▶ [TASK A]:
Write out the records from their first line through the line containing "Action: [67, 189]", both included, matching every line exactly.

▶ [DOCUMENT SECTION]:
-=-=-

# Ice conditions mosquito



## wallydvr (Feb 20, 2005)

Figured i would let everyone know. Tonight on my buddy s way in around there hundred yards from shore at the buoy line he went thru.was able to get out thank God. He said he was on the main east west trail. Conditions were 2-5 inches. Only caught a couple crappie. Be safe and take care.
Sent from my DROID RAZR using Tapatalk 2


----------



## lovin life (Jan 2, 2010)

UGH. Thank god he made it. Careful everyone, its not worth it.


----------



## flanders (Jan 23, 2013)

a guy died in avon friday


----------



## Jigging Jim (Apr 3, 2010)

Wait a few more days everyone - and use an Ice Spud to probe the ice as you slowly walk around.


----------



## Kastmaster93 (Aug 6, 2008)

havent been able to get an answer from causeway or lakeside.. is there solid fishable ice on the lake? would like to get out tomorrow. thx
kast


----------



## whjr15 (Jun 16, 2005)

Kastmaster93 said:


> havent been able to get an answer from causeway or lakeside.. is there solid fishable ice on the lake? would like to get out tomorrow. thx
> kast


A guy posts that his buddy just went through the ice there, and yet you still ask this question?!


----------



## sonar (Mar 20, 2005)

NOW IS THE TIME TO USE OUR HEADS!! This is what I call,,Fair Warning!! Whir,,posted a VERY clear example of what is happening under the snow....If you must go fishing,,Go to the rivers!! It's not worth a few fish,,at best,,for the REAL possibility of going in!! IMHO ----->>>>>sonar<<<<<-----


----------



## Kastmaster93 (Aug 6, 2008)

Yes my fault I didn't realize.


Posted using Outdoor Hub Campfire


----------



## huntindoggie22 (Mar 28, 2008)

There was 20 or so guys out there at 4pm yesterday. 


Outdoor Hub mobile, the outdoor information engine


----------



## wallydvr (Feb 20, 2005)

I went last night, spud bar went thru at every wet spot. It if not making much ice. Ice averaged 1.5"-5. I drilled one hole it was 2",30 ft away 5". The path on the north end was some of the worst ice. Saw at least 8 fisherman walk out on the path with no spud bar and no clue what was under them. Stay hm only a few crappie being caught. My stuff got put up when i got home.

Sent from my DROID RAZR using Tapatalk 2


----------



## fish master (Dec 24, 2005)

im up in mi right now and from what i seen anything below lansing was 3-4'' with 3'' of snow. checked a few lakes on the way up, im up in the cadillac area with 18'' with trucks out there.

-=-=-

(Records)
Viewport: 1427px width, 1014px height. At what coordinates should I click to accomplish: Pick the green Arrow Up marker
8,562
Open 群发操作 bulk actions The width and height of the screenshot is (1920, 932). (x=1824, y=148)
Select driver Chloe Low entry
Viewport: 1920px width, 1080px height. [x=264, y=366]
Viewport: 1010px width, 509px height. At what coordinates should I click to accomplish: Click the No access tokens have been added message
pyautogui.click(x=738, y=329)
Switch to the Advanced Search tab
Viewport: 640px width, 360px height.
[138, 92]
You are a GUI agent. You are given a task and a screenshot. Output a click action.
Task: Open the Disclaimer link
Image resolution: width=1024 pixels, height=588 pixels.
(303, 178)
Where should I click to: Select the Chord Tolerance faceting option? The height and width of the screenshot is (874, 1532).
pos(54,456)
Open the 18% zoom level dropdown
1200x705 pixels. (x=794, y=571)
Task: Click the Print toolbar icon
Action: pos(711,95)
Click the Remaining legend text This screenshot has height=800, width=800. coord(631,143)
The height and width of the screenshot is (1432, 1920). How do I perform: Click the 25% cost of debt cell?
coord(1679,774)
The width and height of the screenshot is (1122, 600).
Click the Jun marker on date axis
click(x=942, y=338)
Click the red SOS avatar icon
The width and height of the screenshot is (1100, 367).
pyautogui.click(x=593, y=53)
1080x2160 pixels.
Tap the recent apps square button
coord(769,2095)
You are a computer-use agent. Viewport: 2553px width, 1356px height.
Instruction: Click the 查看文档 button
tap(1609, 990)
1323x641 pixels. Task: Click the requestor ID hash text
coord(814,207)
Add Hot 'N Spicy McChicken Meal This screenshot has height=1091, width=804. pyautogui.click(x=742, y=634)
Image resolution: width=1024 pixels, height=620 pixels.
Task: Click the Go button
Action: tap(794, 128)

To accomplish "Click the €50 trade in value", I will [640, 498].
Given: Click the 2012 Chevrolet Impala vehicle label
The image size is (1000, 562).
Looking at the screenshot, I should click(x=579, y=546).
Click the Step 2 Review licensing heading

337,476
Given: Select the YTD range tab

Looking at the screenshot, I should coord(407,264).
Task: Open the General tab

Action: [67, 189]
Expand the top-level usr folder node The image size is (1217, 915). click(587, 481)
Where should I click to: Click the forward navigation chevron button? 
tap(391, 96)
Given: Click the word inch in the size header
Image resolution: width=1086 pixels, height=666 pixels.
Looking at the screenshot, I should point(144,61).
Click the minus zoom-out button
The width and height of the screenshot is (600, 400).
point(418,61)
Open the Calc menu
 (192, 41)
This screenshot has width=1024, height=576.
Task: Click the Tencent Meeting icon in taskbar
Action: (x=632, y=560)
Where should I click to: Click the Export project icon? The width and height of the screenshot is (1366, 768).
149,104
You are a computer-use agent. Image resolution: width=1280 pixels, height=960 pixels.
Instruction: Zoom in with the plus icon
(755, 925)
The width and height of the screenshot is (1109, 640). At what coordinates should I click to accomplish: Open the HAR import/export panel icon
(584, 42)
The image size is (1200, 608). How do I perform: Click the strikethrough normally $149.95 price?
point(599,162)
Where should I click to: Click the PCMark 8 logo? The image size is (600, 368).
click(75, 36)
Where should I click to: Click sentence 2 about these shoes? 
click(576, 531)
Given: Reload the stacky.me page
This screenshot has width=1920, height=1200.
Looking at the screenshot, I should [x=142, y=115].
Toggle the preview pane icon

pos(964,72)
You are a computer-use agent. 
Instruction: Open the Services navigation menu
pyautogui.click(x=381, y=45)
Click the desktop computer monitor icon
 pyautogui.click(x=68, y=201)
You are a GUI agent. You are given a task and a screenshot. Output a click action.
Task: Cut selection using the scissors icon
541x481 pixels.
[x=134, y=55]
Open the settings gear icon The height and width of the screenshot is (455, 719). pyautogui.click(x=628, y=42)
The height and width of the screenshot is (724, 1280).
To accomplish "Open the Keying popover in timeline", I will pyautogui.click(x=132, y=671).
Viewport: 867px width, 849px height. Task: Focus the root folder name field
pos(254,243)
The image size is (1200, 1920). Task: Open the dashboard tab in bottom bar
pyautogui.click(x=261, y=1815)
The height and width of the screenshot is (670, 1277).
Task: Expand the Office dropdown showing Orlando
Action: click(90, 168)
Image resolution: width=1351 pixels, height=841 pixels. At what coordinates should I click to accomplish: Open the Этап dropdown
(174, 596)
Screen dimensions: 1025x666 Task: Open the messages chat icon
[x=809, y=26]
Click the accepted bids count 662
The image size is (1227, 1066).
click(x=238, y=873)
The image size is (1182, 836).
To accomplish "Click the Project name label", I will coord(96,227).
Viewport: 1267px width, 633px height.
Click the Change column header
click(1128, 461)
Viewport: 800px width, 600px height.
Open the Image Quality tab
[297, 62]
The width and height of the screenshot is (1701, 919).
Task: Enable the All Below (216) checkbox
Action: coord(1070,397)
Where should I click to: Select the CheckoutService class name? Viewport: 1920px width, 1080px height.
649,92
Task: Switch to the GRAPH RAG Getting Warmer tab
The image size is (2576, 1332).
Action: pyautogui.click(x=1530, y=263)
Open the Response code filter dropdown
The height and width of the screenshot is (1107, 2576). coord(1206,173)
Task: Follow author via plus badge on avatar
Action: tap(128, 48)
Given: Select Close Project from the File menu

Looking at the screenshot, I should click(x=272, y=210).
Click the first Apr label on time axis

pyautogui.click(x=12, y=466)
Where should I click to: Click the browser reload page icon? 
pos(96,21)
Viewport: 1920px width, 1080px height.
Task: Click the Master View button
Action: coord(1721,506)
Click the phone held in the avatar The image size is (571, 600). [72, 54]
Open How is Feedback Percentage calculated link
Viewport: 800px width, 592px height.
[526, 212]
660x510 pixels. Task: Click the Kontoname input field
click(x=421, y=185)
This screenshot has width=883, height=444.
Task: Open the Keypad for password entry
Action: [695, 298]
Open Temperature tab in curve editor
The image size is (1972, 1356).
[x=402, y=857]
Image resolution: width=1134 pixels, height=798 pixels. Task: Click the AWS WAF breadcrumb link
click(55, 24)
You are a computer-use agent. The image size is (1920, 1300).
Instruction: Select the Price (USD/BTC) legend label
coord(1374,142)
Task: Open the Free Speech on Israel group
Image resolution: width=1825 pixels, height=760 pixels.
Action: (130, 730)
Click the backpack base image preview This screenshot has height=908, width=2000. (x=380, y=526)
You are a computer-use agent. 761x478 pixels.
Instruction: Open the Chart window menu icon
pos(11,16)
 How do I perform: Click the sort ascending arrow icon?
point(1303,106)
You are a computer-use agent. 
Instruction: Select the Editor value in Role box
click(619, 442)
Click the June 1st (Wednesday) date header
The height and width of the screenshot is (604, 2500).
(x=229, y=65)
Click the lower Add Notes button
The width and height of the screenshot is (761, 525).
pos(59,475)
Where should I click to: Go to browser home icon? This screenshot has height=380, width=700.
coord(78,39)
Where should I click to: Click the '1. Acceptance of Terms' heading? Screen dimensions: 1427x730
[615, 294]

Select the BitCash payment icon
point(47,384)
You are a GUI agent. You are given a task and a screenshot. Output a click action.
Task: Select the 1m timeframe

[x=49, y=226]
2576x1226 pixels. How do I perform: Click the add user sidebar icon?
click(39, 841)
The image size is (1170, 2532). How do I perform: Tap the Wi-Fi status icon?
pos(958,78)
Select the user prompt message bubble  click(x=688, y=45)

-=-=-

▶ [TASK B]:
Give again, word for word, the stretch of the ice conditions thread from "## fish master" through "trucks out there.".

▶ [FINAL RESULT A]:
Viewport: 1427px width, 1014px height. At what coordinates should I click to accomplish: Pick the green Arrow Up marker
8,562
Open 群发操作 bulk actions The width and height of the screenshot is (1920, 932). (x=1824, y=148)
Select driver Chloe Low entry
Viewport: 1920px width, 1080px height. [x=264, y=366]
Viewport: 1010px width, 509px height. At what coordinates should I click to accomplish: Click the No access tokens have been added message
pyautogui.click(x=738, y=329)
Switch to the Advanced Search tab
Viewport: 640px width, 360px height.
[138, 92]
You are a GUI agent. You are given a task and a screenshot. Output a click action.
Task: Open the Disclaimer link
Image resolution: width=1024 pixels, height=588 pixels.
(303, 178)
Where should I click to: Select the Chord Tolerance faceting option? The height and width of the screenshot is (874, 1532).
pos(54,456)
Open the 18% zoom level dropdown
1200x705 pixels. (x=794, y=571)
Task: Click the Print toolbar icon
Action: pos(711,95)
Click the Remaining legend text This screenshot has height=800, width=800. coord(631,143)
The height and width of the screenshot is (1432, 1920). How do I perform: Click the 25% cost of debt cell?
coord(1679,774)
The width and height of the screenshot is (1122, 600).
Click the Jun marker on date axis
click(x=942, y=338)
Click the red SOS avatar icon
The width and height of the screenshot is (1100, 367).
pyautogui.click(x=593, y=53)
1080x2160 pixels.
Tap the recent apps square button
coord(769,2095)
You are a computer-use agent. Viewport: 2553px width, 1356px height.
Instruction: Click the 查看文档 button
tap(1609, 990)
1323x641 pixels. Task: Click the requestor ID hash text
coord(814,207)
Add Hot 'N Spicy McChicken Meal This screenshot has height=1091, width=804. pyautogui.click(x=742, y=634)
Image resolution: width=1024 pixels, height=620 pixels.
Task: Click the Go button
Action: tap(794, 128)

To accomplish "Click the €50 trade in value", I will [640, 498].
Given: Click the 2012 Chevrolet Impala vehicle label
The image size is (1000, 562).
Looking at the screenshot, I should click(x=579, y=546).
Click the Step 2 Review licensing heading

337,476
Given: Select the YTD range tab

Looking at the screenshot, I should coord(407,264).
Task: Open the General tab

Action: [67, 189]

▶ [FINAL RESULT B]:
## fish master (Dec 24, 2005)

im up in mi right now and from what i seen anything below lansing was 3-4'' with 3'' of snow. checked a few lakes on the way up, im up in the cadillac area with 18'' with trucks out there.